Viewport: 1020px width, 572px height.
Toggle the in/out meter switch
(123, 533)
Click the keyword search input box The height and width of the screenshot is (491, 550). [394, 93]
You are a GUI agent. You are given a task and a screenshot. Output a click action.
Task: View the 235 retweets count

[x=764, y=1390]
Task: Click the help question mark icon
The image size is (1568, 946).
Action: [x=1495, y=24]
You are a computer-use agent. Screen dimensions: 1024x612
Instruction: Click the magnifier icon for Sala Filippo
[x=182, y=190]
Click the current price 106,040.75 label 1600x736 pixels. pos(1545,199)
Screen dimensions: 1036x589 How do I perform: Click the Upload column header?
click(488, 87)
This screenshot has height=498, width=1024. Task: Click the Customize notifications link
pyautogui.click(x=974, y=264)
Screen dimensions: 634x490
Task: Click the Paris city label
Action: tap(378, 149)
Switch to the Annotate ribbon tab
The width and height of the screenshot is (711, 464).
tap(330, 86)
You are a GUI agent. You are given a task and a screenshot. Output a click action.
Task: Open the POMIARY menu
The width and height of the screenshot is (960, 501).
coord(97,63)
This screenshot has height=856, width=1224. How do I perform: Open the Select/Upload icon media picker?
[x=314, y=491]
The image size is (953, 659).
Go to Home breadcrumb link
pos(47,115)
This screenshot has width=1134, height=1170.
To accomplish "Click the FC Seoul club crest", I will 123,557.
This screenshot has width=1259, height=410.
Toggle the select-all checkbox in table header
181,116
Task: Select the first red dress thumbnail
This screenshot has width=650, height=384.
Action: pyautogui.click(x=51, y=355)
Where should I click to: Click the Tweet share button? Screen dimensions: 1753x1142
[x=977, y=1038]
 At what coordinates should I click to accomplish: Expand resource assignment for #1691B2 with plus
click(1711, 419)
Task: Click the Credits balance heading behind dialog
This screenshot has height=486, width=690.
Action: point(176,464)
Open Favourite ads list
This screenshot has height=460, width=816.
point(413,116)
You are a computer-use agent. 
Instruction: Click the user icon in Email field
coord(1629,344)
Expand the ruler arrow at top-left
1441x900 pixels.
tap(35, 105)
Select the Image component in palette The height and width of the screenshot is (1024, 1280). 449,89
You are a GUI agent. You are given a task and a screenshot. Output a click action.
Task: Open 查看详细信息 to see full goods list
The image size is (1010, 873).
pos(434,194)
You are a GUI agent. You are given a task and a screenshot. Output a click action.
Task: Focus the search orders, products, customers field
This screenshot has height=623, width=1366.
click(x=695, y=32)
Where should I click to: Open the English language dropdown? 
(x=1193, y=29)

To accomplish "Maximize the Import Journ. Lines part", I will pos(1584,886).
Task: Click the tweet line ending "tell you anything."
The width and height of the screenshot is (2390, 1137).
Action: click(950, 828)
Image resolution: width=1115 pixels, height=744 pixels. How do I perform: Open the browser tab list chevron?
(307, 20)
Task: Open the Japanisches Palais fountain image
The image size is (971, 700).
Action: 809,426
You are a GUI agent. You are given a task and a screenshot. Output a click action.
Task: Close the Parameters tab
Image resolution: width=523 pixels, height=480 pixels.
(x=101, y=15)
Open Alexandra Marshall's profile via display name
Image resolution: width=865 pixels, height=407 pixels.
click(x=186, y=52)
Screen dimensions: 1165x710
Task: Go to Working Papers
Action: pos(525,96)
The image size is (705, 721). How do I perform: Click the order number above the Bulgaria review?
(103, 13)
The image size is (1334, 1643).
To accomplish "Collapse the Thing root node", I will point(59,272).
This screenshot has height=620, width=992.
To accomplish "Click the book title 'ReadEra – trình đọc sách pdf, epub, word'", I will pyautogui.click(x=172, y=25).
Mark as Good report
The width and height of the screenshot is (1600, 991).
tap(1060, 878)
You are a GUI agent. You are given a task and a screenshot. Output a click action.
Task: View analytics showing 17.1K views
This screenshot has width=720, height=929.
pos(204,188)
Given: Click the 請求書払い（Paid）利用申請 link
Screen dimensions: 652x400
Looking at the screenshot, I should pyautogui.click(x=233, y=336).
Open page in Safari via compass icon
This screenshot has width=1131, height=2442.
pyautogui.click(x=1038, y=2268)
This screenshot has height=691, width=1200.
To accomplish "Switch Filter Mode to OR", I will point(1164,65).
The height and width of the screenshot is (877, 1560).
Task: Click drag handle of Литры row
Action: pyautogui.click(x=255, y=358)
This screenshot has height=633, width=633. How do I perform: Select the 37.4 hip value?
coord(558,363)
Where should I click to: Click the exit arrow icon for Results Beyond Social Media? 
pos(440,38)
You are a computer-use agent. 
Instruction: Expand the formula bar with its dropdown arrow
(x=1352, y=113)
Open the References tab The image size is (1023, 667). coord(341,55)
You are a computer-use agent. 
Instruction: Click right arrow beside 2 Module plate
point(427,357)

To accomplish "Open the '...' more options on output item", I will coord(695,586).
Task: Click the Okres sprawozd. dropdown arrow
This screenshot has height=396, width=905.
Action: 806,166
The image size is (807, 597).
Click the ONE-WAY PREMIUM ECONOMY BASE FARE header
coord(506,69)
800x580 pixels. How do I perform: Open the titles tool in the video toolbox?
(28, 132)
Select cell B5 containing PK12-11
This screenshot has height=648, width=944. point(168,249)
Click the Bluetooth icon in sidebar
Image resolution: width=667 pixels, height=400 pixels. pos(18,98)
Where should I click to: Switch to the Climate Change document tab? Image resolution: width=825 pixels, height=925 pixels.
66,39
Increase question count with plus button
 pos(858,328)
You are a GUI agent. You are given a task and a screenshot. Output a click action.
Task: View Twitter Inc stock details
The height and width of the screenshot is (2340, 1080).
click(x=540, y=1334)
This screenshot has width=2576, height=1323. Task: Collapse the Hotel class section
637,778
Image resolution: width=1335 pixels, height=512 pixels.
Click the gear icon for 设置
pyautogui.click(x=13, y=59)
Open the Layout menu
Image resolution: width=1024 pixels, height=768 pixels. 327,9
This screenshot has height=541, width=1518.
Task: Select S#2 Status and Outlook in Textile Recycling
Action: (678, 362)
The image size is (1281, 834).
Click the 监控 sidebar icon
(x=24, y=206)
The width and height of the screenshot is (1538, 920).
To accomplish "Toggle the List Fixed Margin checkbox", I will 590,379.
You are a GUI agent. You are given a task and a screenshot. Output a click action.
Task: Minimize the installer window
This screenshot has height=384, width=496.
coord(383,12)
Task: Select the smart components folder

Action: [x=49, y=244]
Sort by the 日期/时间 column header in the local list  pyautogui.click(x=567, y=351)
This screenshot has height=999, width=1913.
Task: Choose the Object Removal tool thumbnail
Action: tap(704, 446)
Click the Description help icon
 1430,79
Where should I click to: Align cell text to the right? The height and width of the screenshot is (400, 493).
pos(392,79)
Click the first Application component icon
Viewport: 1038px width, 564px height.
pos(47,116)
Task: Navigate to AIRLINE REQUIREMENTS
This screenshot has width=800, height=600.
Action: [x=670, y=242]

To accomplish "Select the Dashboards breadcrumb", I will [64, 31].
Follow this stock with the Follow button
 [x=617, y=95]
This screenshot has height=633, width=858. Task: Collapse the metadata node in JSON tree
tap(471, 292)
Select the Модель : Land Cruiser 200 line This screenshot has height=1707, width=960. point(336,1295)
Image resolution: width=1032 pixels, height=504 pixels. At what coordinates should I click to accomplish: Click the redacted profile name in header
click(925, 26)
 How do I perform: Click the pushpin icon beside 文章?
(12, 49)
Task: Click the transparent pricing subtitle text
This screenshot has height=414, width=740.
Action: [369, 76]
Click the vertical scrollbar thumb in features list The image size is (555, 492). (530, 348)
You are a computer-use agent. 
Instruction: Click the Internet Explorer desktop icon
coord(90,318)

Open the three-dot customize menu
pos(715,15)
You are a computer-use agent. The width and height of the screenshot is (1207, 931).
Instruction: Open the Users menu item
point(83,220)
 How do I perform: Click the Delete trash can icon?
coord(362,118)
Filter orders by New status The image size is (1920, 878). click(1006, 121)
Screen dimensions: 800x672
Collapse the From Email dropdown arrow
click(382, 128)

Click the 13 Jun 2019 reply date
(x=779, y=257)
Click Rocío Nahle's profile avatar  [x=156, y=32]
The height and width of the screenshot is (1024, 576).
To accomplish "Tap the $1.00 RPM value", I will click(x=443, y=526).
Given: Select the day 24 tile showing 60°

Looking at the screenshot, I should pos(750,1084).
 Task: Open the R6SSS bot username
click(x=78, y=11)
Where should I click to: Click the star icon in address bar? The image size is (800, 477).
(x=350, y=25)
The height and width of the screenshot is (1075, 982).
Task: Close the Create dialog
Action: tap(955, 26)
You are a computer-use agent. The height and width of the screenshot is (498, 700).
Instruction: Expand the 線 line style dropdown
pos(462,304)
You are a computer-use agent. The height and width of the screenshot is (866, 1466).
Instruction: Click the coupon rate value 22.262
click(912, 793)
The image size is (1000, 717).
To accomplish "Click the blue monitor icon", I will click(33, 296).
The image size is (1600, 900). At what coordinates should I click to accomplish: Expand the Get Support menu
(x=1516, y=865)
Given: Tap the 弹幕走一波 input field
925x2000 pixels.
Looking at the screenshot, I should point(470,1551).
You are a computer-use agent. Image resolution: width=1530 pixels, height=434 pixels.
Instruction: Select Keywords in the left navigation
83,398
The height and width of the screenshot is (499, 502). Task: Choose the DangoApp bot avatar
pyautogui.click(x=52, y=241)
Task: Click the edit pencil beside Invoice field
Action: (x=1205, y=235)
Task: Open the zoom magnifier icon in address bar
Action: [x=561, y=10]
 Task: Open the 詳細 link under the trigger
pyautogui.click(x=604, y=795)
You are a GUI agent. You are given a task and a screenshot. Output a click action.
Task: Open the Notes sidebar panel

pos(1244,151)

• Task to carry out: Retype exactly, and only, the lines above from the one where "Click the current" occurs up to and including the one where "Select the Image" occurs.

• Result of the exercise:
Click the current price 106,040.75 label 1600x736 pixels. pos(1545,199)
Screen dimensions: 1036x589 How do I perform: Click the Upload column header?
click(488, 87)
This screenshot has height=498, width=1024. Task: Click the Customize notifications link
pyautogui.click(x=974, y=264)
Screen dimensions: 634x490
Task: Click the Paris city label
Action: tap(378, 149)
Switch to the Annotate ribbon tab
The width and height of the screenshot is (711, 464).
tap(330, 86)
You are a GUI agent. You are given a task and a screenshot. Output a click action.
Task: Open the POMIARY menu
The width and height of the screenshot is (960, 501).
coord(97,63)
This screenshot has height=856, width=1224. How do I perform: Open the Select/Upload icon media picker?
[x=314, y=491]
The image size is (953, 659).
Go to Home breadcrumb link
pos(47,115)
This screenshot has width=1134, height=1170.
To accomplish "Click the FC Seoul club crest", I will 123,557.
This screenshot has width=1259, height=410.
Toggle the select-all checkbox in table header
181,116
Task: Select the first red dress thumbnail
This screenshot has width=650, height=384.
Action: pyautogui.click(x=51, y=355)
Where should I click to: Click the Tweet share button? Screen dimensions: 1753x1142
[x=977, y=1038]
 At what coordinates should I click to accomplish: Expand resource assignment for #1691B2 with plus
click(1711, 419)
Task: Click the Credits balance heading behind dialog
This screenshot has height=486, width=690.
Action: point(176,464)
Open Favourite ads list
This screenshot has height=460, width=816.
point(413,116)
You are a computer-use agent. 
Instruction: Click the user icon in Email field
coord(1629,344)
Expand the ruler arrow at top-left
1441x900 pixels.
tap(35, 105)
Select the Image component in palette The height and width of the screenshot is (1024, 1280). 449,89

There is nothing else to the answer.